- _TASKS TO CARRY OUT_:
A. Do these statements agree with the code review excerpt? (i) The test named "gh-3809-39" selects from six tables. (ii) The reviewer asks for a brief description of each batch of tests. (iii) The diff shown changes a file named index2.test.lua. For each, answer yes or no and quote the exact words of the code review excerpt that decide it.
B. Can you resume the code review excerpt from its last line, keeping the diff in the same quoted format?

** START OF SUPPLIED PASSAGE **

Should this be valid? Could you please ask Peter to clarify this question?

> +test:execsql([[
> +    DELETE FROM ti;
> +    DELETE FROM td;
> +    DELETE FROM tb;
> +    DELETE FROM tt;
> +    DELETE FROM tv;
> +    DELETE FROM ts;
> +    INSERT INTO ti(a) VALUES(1);
> +    INSERT INTO td(a) VALUES(1);
> +    INSERT INTO tb(a) VALUES(1);
> +    INSERT INTO tt(a) VALUES(1);
> +    INSERT INTO tv(a) VALUES(1);
> +    INSERT INTO ts(a) VALUES(1);
> +]])

Strange turn..Could you please supply each batch of tests with
brief description?

> +test:do_execsql_test(
> +    "gh-3809-39",
> +    [[
> +        SELECT * FROM ti, td, tb, tt, tv, ts;
> +    ]], {
> +        1, "", 1, "", 1, "", 1, "", 1, "", 1, ""
> +    })
> diff --git a/test/sql-tap/index1.test.lua b/test/sql-tap/index1.test.lua
> index e173e685c..ce66b7c1e 100755
> --- a/test/sql-tap/index1.test.lua
> +++ b/test/sql-tap/index1.test.lua
> @@ -593,25 +593,17 @@ test:do_test(
>          -- </index-11.1>
>      })

** END OF SUPPLIED PASSAGE **
** START OF GIVEN INFORMATION **

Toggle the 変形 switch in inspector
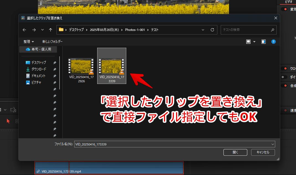 (284, 9)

** END OF GIVEN INFORMATION **

- _RESPONSES IN ORDER_:
A.
(i) Yes: "SELECT * FROM ti, td, tb, tt, tv, ts;"
(ii) Yes: "Could you please supply each batch of tests with brief description?"
(iii) No: "diff --git a/test/sql-tap/index1.test.lua b/test/sql-tap/index1.test.lua"

B.
>  end
> --- integrity_check index-11.2
> --- Numeric strings should compare as if they were numbers.  So even if the
> --- strings are not character-by-character the same, if they represent the
> --- same number they should compare equal to one another.  Verify that this
> --- is true in indices.
> ---
> --- Updated for sql v3: sql will now store these values as numbers
> --- (because the affinity of column a is NUMERIC) so the quirky
> --- representations are not retained. i.e. '+1.0' becomes '1'.
> +
>  test:do_execsql_test(
>      "index-12.1",
>      [[
>          CREATE TABLE t4(id  INT primary key, a NUMBER,b INT );
> -        INSERT INTO t4 VALUES(1, '0.0',1);
> -        INSERT INTO t4 VALUES(2, '0.00',2);
> -        INSERT INTO t4 VALUES(4, '-1.0',4);
> -        INSERT INTO t4 VALUES(5, '+1.0',5);
> -        INSERT INTO t4 VALUES(6, '0',6);
> -        INSERT INTO t4 VALUES(7, '00000',7);
> +        INSERT INTO t4 VALUES(1, 0.0, 1);
> +        INSERT INTO t4 VALUES(2, 0.00, 2);
> +        INSERT INTO t4 VALUES(4, -1.0, 4);
> +        INSERT INTO t4 VALUES(5, +1.0, 5);
> +        INSERT INTO t4 VALUES(6, 0, 6);
> +        INSERT INTO t4 VALUES(7, 00000, 7);
>          SELECT a FROM t4 ORDER BY b;

Does this test make any sense now?

>      ]], {
>          -- <index-12.1>
> @@ -692,7 +684,7 @@ test:do_execsql_test(
>             c  TEXT,
>             UNIQUE(a,c)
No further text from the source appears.